■ **EXERCISE DETAILS**: Each record listed below is to be output exactly as written.
=======
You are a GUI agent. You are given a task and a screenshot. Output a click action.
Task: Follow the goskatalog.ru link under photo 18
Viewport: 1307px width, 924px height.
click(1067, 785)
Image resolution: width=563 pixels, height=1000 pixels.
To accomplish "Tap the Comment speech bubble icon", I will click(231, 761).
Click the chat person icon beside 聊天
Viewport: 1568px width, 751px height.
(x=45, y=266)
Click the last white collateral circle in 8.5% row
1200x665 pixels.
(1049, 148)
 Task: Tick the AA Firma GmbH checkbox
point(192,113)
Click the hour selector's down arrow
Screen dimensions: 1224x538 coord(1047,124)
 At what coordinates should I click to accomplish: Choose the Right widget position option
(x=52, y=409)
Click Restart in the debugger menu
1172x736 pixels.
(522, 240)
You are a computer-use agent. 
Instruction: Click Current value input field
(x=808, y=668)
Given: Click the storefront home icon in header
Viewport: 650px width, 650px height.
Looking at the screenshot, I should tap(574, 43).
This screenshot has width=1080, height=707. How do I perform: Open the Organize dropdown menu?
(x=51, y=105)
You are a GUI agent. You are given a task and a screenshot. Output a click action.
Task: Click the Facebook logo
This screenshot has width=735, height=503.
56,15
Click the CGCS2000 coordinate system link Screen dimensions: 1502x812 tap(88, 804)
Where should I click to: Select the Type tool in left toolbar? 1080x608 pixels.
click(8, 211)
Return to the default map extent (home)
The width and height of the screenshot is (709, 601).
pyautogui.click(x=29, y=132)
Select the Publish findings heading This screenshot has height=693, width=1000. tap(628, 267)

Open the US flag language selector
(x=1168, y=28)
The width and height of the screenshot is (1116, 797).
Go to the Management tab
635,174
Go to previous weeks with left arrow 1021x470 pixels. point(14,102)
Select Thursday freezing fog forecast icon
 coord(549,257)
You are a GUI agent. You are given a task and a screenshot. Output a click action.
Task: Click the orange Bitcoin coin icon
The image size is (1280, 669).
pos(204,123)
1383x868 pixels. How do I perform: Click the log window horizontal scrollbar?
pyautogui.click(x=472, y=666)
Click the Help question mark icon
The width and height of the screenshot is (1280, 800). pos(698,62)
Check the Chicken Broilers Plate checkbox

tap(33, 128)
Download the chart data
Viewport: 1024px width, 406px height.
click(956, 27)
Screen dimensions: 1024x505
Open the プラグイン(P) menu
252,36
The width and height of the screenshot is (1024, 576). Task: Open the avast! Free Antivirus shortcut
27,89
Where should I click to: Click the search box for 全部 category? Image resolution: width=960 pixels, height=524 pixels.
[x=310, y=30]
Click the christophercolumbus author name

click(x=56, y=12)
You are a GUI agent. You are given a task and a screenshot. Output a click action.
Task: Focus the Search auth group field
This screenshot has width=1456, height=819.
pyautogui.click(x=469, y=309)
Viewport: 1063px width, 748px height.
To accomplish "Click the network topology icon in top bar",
=======
■ **ANSWER TO THE PROBLEM**:
You are a GUI agent. You are given a task and a screenshot. Output a click action.
Task: Follow the goskatalog.ru link under photo 18
Viewport: 1307px width, 924px height.
click(1067, 785)
Image resolution: width=563 pixels, height=1000 pixels.
To accomplish "Tap the Comment speech bubble icon", I will click(231, 761).
Click the chat person icon beside 聊天
Viewport: 1568px width, 751px height.
(x=45, y=266)
Click the last white collateral circle in 8.5% row
1200x665 pixels.
(1049, 148)
 Task: Tick the AA Firma GmbH checkbox
point(192,113)
Click the hour selector's down arrow
Screen dimensions: 1224x538 coord(1047,124)
 At what coordinates should I click to accomplish: Choose the Right widget position option
(x=52, y=409)
Click Restart in the debugger menu
1172x736 pixels.
(522, 240)
You are a computer-use agent. 
Instruction: Click Current value input field
(x=808, y=668)
Given: Click the storefront home icon in header
Viewport: 650px width, 650px height.
Looking at the screenshot, I should tap(574, 43).
This screenshot has width=1080, height=707. How do I perform: Open the Organize dropdown menu?
(x=51, y=105)
You are a GUI agent. You are given a task and a screenshot. Output a click action.
Task: Click the Facebook logo
This screenshot has width=735, height=503.
56,15
Click the CGCS2000 coordinate system link Screen dimensions: 1502x812 tap(88, 804)
Where should I click to: Select the Type tool in left toolbar? 1080x608 pixels.
click(8, 211)
Return to the default map extent (home)
The width and height of the screenshot is (709, 601).
pyautogui.click(x=29, y=132)
Select the Publish findings heading This screenshot has height=693, width=1000. tap(628, 267)

Open the US flag language selector
(x=1168, y=28)
The width and height of the screenshot is (1116, 797).
Go to the Management tab
635,174
Go to previous weeks with left arrow 1021x470 pixels. point(14,102)
Select Thursday freezing fog forecast icon
 coord(549,257)
You are a GUI agent. You are given a task and a screenshot. Output a click action.
Task: Click the orange Bitcoin coin icon
The image size is (1280, 669).
pos(204,123)
1383x868 pixels. How do I perform: Click the log window horizontal scrollbar?
pyautogui.click(x=472, y=666)
Click the Help question mark icon
The width and height of the screenshot is (1280, 800). pos(698,62)
Check the Chicken Broilers Plate checkbox

tap(33, 128)
Download the chart data
Viewport: 1024px width, 406px height.
click(956, 27)
Screen dimensions: 1024x505
Open the プラグイン(P) menu
252,36
The width and height of the screenshot is (1024, 576). Task: Open the avast! Free Antivirus shortcut
27,89
Where should I click to: Click the search box for 全部 category? Image resolution: width=960 pixels, height=524 pixels.
[x=310, y=30]
Click the christophercolumbus author name

click(x=56, y=12)
You are a GUI agent. You are given a task and a screenshot. Output a click action.
Task: Focus the Search auth group field
This screenshot has width=1456, height=819.
pyautogui.click(x=469, y=309)
Viewport: 1063px width, 748px height.
To accomplish "Click the network topology icon in top bar",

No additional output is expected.